Teen recovering from car crash wakes from coma

Published 3:00 am Tuesday, February 21, 2017

A two-vehicle collision in Troy last month left 16-year-old Denver Buck in a coma. Three weeks later, Buck has woken up and started physical therapy.

Buck and a friend were turning south onto U.S. Highway 231 from Trojan Way on Saturday, January 21 when they were struck by a truck traveling northbound, sending both vehicles into the median.

Buck’s passenger and the other driver had minor injuries, but Buck was airlifted to Baptist South in Montgomery in critical condition.

Exactly three weeks later on Saturday, February 11 Denver woke up and began responding, Orlando said, and tracking people in the room with his eyes.

“Around 11 (a.m.) or so, he started moving his head to one side or the other looking at people on either side of his bed as they spoke,” Orlando said. “When he looked back at me, I asked if he could see me. To our sheer joy, he raised his thumb.

“I next asked him if he knew who I was– thumb up! I lost it at this point…I just couldn’t thank God enough for His blessings and allowing us to know that Denver could see us and knew who we were.”

Orlando said Denver even seemed to begin processing the passage of time, making a “perplexed look” when he overheard his sister was 9 years old: his sister was still 8 when the accident occurred.

“He turned his head and fixed his eyes on me while I explained that her birthday had been just a few days earlier,” Orlando said. “Again, he got a perplexed look: that look when you can tell someone is thinking about something.

“I told him it was February 11 – again, a look of processing. I told him he had been in the hospital for three weeks because he had been in a severe accident on January 21. He just continued to look, processing. I wished I knew what he was thinking.”

Denver was transported to Children’s Hospital in Birmingham the next morning to begin rehab.
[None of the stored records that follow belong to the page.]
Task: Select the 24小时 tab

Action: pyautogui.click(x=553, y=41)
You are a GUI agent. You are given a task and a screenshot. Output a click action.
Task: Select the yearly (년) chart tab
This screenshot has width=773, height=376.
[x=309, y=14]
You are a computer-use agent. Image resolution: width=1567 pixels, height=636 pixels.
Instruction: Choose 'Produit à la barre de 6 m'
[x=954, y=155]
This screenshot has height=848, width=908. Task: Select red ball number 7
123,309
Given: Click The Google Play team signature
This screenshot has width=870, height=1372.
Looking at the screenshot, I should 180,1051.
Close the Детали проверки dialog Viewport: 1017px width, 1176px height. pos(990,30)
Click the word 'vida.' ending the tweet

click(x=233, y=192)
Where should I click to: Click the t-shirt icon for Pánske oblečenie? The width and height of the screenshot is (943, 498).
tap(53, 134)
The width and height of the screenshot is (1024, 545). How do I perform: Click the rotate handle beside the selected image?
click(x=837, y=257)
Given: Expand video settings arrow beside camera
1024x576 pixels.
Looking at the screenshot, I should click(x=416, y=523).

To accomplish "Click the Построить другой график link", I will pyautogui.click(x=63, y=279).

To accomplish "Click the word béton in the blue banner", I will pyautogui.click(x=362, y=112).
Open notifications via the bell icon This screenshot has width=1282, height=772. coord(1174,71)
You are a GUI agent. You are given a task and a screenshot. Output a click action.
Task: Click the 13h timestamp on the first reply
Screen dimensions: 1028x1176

“The therapy he is getting is great. We have seen improvements every day, praise God,” Orlando said. “Right now, his physical and occupational therapists are working on basic things: trying to sit up in bed from laying down and sitting up on the bed side or in a chair. They are also working with him on grasping things and letting them go, as well as controlled leg movements like kicking a ball.”

Denver has also become able to respond with both a “thumb up” and a “thumb down.”

Orlando said Denver still has a long way to go, but the family is grateful for how far he’s come.

Orlando said the family is also grateful for the many prayers of support of people and churches, some that don’t even know the family. He asks that the community continue to pray for Denver’s recovery.